Clearing, grazing and reservation: assessing regional impacts of vegetation management on the fauna of south western New South Wales
Murray Ellis, Michael Drielsma, Liz Mazzer, Erica Baigent, 2007. "Clearing, grazing and reservation: assessing regional impacts of vegetation management on the fauna of south western New South Wales", Animals of Arid Australia: Out on their own?, Chris Dickman, Daniel Lunney, Shelley Burgin
Download citation file:
A panel of people who were familiar with the vertebrate fauna of south western New South Wales was formed to assess the status of the extant fauna and to provide details on their habitat requirements and movement ability. They determined that nine percent of the fauna was tolerant of the agricultural systems in place in the region, while 64% required retention and management of the native vegetation to ensure their survival. A further 18%, primarily floodplain and wetland dependent fauna, required water management in addition to native vegetation.
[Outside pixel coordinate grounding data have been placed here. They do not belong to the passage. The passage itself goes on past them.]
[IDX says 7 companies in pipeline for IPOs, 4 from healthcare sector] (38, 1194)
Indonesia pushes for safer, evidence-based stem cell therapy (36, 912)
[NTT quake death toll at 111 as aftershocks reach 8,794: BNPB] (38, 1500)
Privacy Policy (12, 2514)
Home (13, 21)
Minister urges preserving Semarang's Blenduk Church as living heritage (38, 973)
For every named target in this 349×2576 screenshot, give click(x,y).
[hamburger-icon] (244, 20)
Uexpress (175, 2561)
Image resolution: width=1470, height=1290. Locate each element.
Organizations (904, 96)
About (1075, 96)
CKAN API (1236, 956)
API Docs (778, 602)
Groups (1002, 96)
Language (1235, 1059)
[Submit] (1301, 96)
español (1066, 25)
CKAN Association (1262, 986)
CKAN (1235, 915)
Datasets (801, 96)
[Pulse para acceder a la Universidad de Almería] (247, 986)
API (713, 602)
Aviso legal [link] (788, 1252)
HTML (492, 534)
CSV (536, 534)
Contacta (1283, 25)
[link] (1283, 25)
These species often rely on flooding to promote breeding. Nine percent needed specific management activities, such as predator control, if their populations were not to become extinct.
Modelling of the habitat requirements and movement abilities for the native vegetation dependent species predicted that there have been widespread reductions in population densities where grazing has occurred. There has also been some fragmentation of populations in the south eastern parts of the study area in response to clearing for cropping. It is envisioned that the modelling will be used to predict the impacts of various landuse proposals for the region being assessed by the catchment management authority.